### What to produce
Begin the copy at the line containing "Alles toestaan (334, 1336)" and end it at the final line of the material below, reproducing each line exactly, without images.

---------- Extracted entries ----------

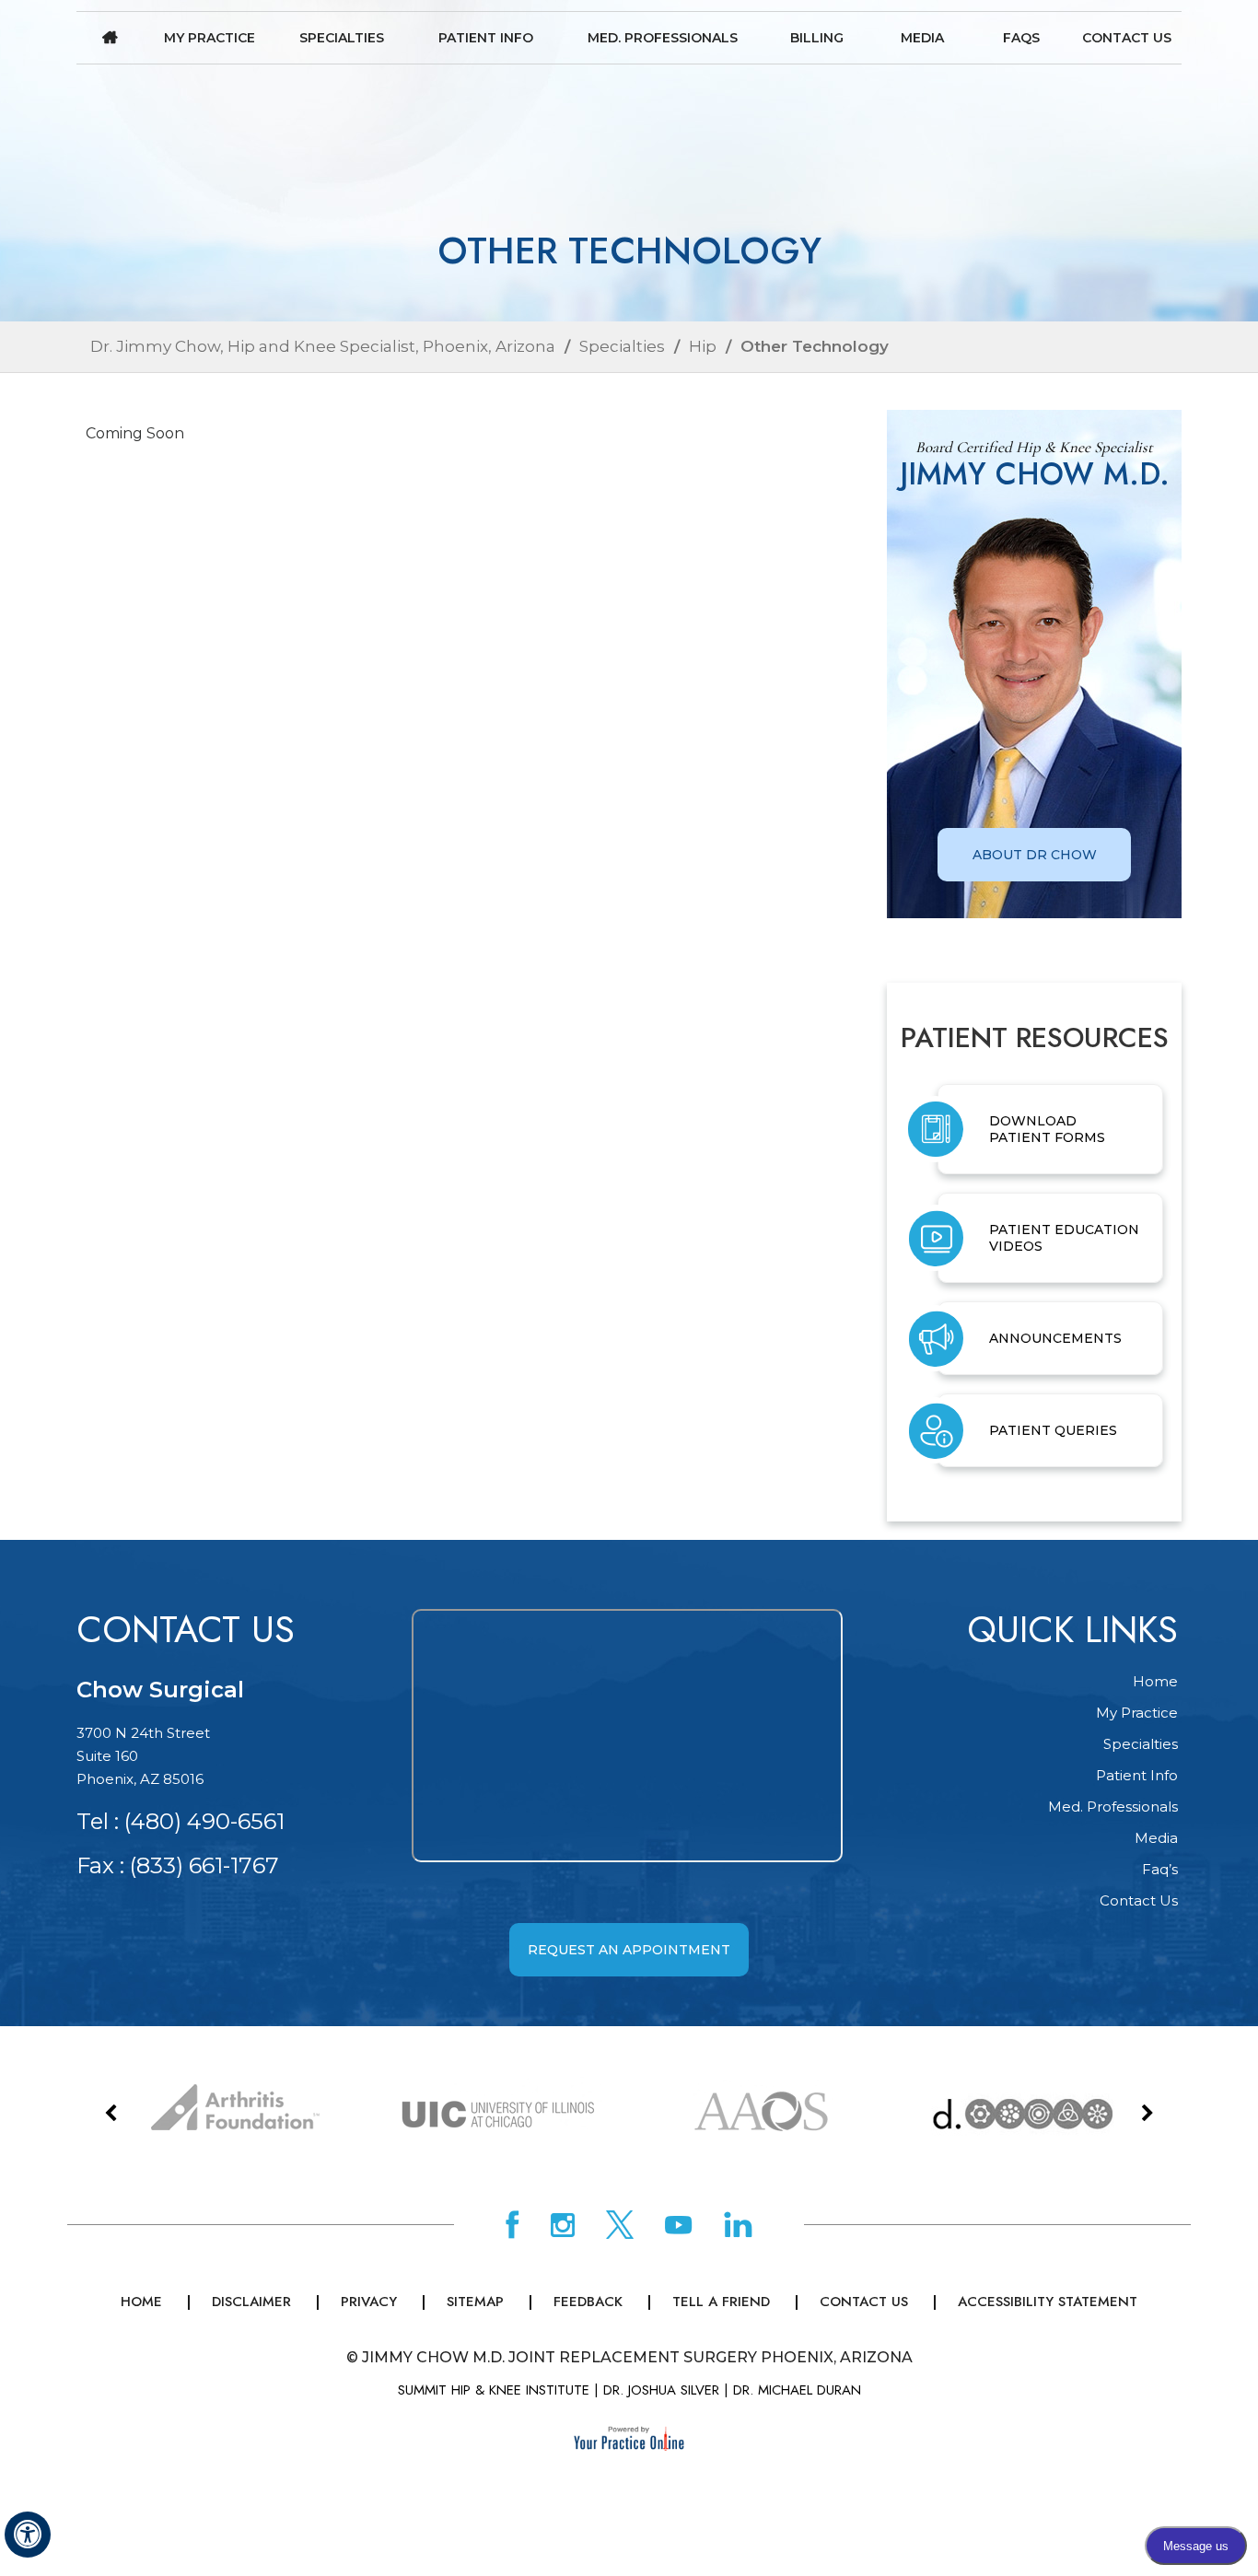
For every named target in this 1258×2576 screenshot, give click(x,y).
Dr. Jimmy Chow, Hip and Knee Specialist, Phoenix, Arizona (322, 346)
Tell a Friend (721, 2301)
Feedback (588, 2301)
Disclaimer (251, 2301)
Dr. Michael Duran (797, 2390)
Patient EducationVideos (1064, 1237)
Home (109, 38)
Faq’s (1160, 1869)
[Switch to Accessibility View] (28, 2535)
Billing (817, 37)
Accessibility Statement (1047, 2301)
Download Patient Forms (1047, 1129)
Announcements (1055, 1338)
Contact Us (1126, 37)
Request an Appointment (629, 1949)
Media (922, 37)
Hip (702, 346)
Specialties (341, 37)
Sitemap (475, 2301)
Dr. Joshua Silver (661, 2390)
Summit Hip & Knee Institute (493, 2390)
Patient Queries (1053, 1430)
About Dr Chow (1035, 854)
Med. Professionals (663, 37)
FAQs (1021, 37)
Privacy (369, 2301)
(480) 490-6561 (204, 1821)
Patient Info (485, 37)
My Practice (209, 37)
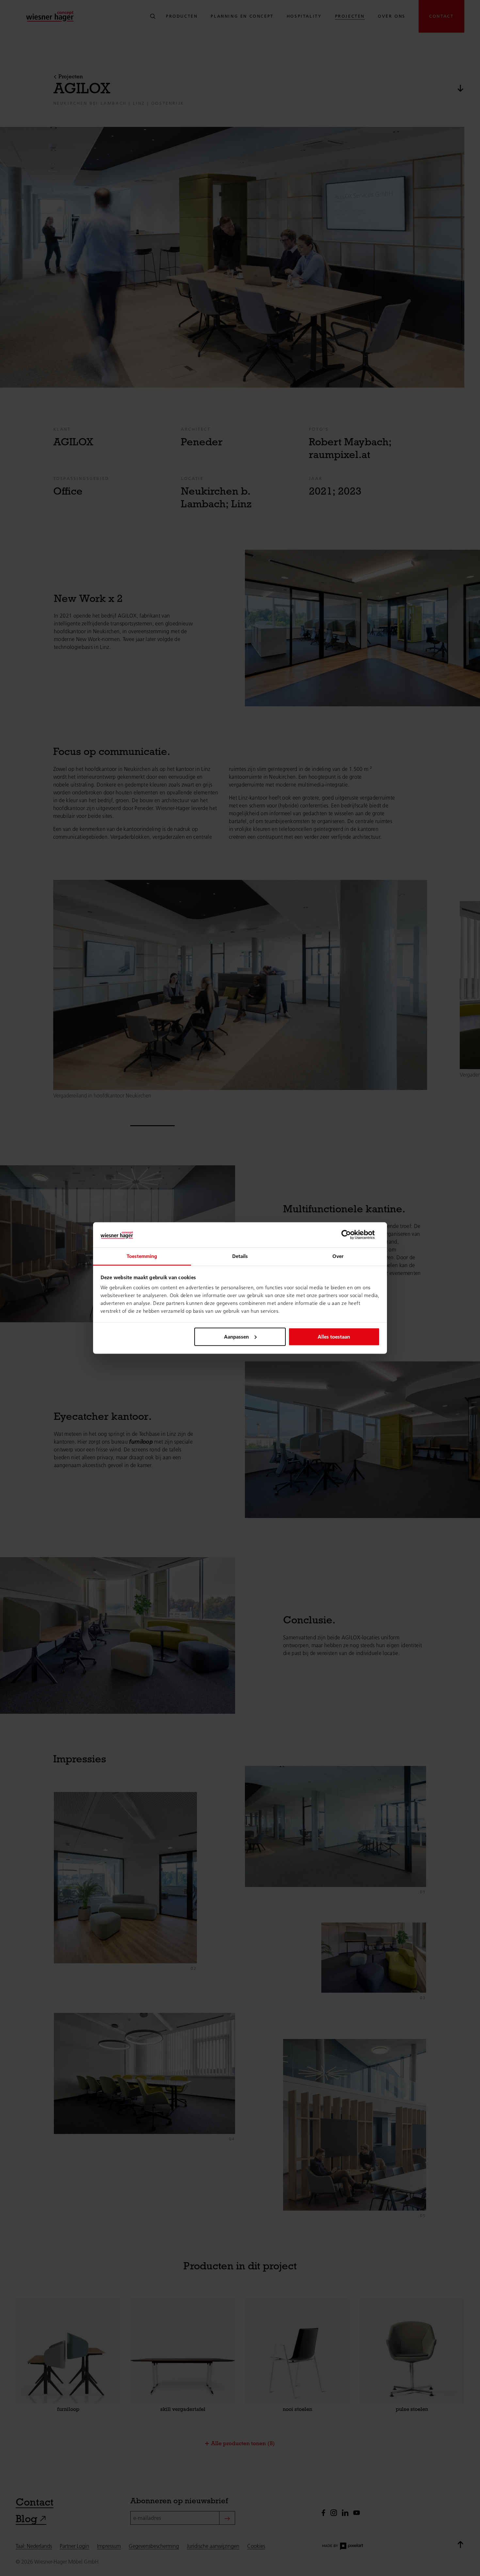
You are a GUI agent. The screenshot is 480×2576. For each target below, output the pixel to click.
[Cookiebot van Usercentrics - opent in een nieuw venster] (351, 1235)
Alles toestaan (334, 1336)
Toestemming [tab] (142, 1256)
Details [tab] (240, 1256)
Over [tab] (338, 1256)
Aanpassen (236, 1336)
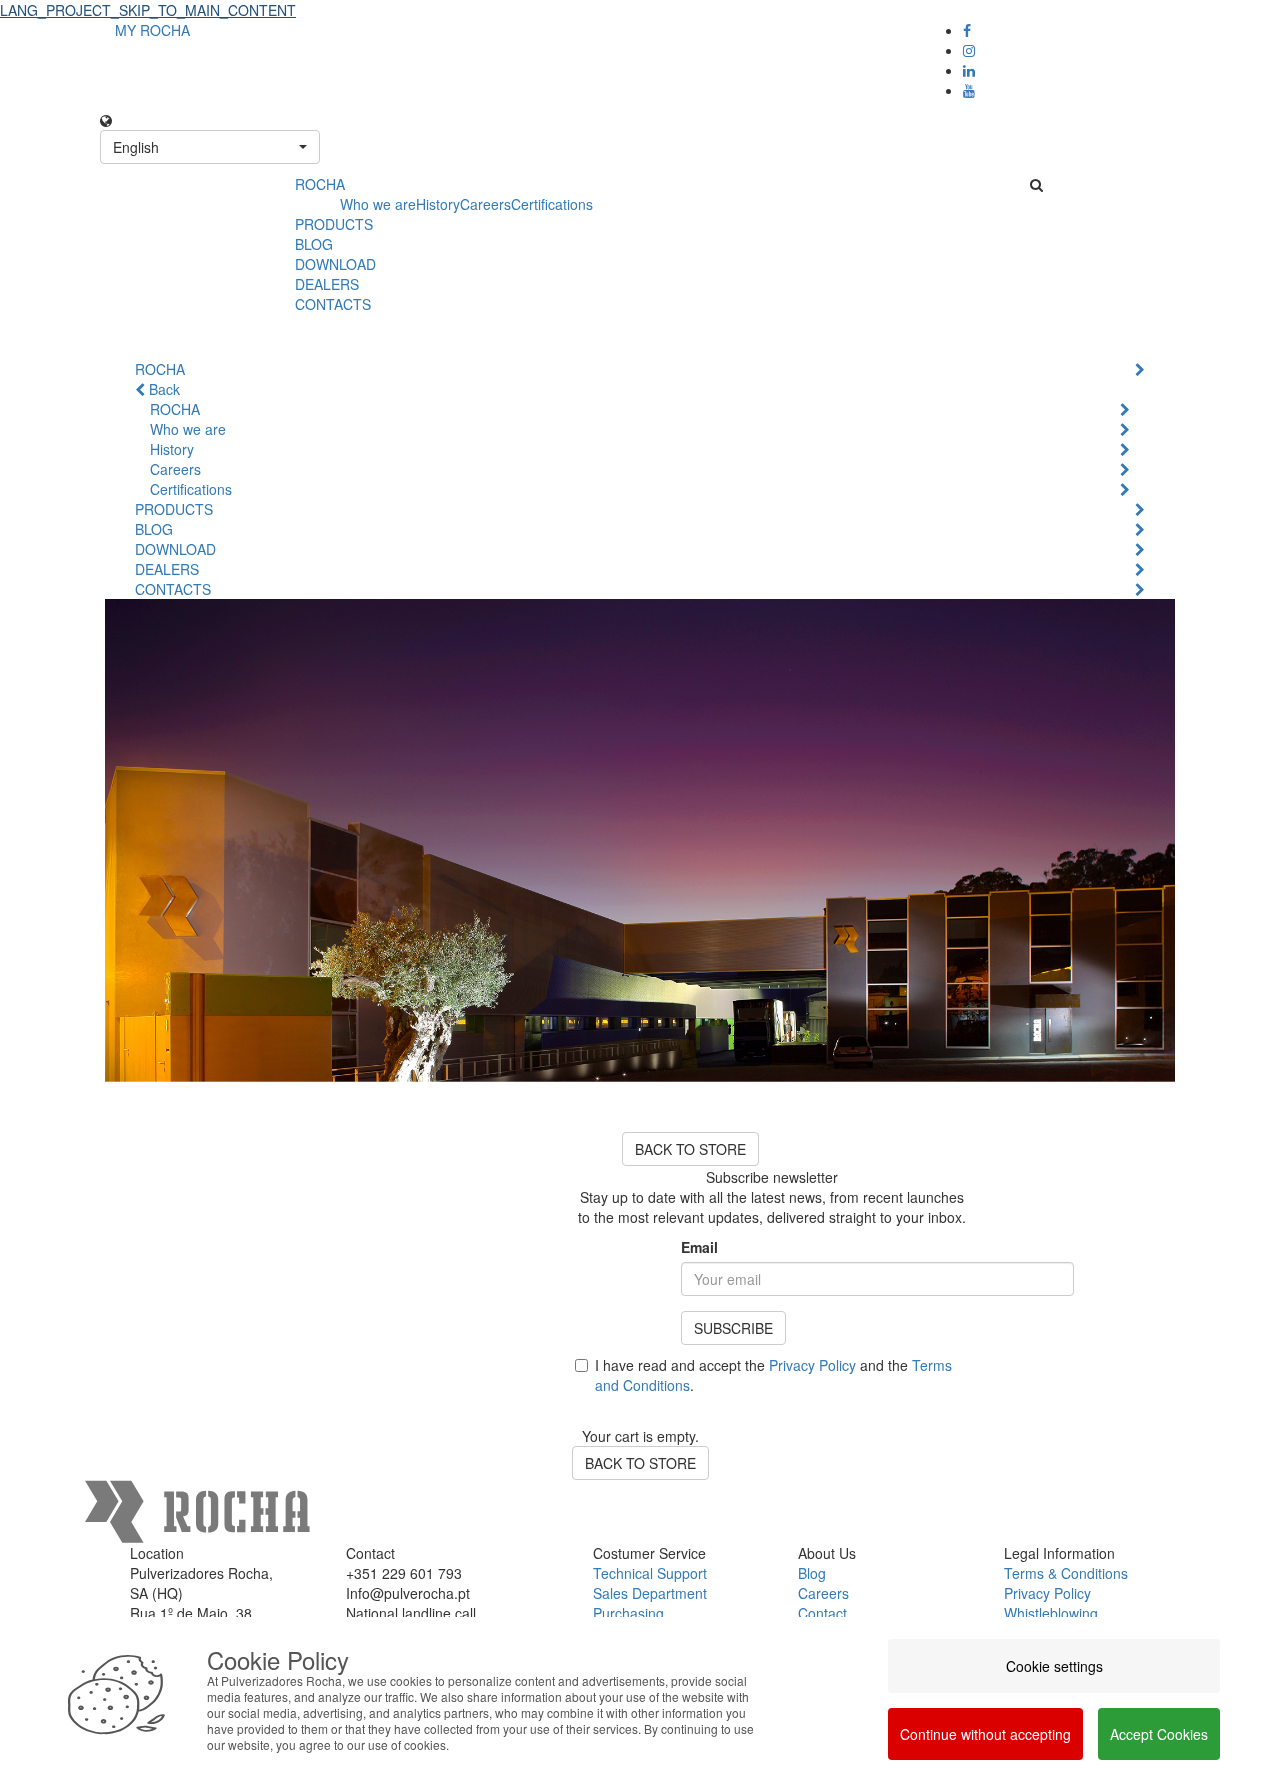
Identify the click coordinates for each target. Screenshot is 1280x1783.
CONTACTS (333, 304)
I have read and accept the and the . (773, 1375)
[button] (210, 147)
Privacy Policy (812, 1365)
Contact (822, 1613)
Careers (485, 204)
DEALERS (327, 284)
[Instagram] (969, 50)
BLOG (314, 244)
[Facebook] (967, 30)
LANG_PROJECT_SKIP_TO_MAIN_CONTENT (148, 10)
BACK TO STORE (690, 1149)
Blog (812, 1573)
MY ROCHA (152, 30)
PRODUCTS (334, 224)
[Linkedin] (969, 70)
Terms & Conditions (1066, 1573)
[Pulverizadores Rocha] (190, 196)
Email (699, 1247)
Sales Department (650, 1593)
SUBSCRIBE (733, 1328)
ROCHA (320, 184)
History (438, 204)
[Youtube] (969, 90)
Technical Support (650, 1573)
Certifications (552, 204)
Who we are (378, 204)
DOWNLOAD (335, 264)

----------

### Written response
Alles toestaan (334, 1336)
Toestemming [tab] (142, 1256)
Details [tab] (240, 1256)
Over [tab] (338, 1256)
Aanpassen (236, 1336)
Identify the click coordinates for each target. Screenshot is 1280x1783.
CONTACTS (333, 304)
I have read and accept the and the . (773, 1375)
[button] (210, 147)
Privacy Policy (812, 1365)
Contact (822, 1613)
Careers (485, 204)
DEALERS (327, 284)
[Instagram] (969, 50)
BLOG (314, 244)
[Facebook] (967, 30)
LANG_PROJECT_SKIP_TO_MAIN_CONTENT (148, 10)
BACK TO STORE (690, 1149)
Blog (812, 1573)
MY ROCHA (152, 30)
PRODUCTS (334, 224)
[Linkedin] (969, 70)
Terms & Conditions (1066, 1573)
[Pulverizadores Rocha] (190, 196)
Email (699, 1247)
Sales Department (650, 1593)
SUBSCRIBE (733, 1328)
ROCHA (320, 184)
History (438, 204)
[Youtube] (969, 90)
Technical Support (650, 1573)
Certifications (552, 204)
Who we are (378, 204)
DOWNLOAD (335, 264)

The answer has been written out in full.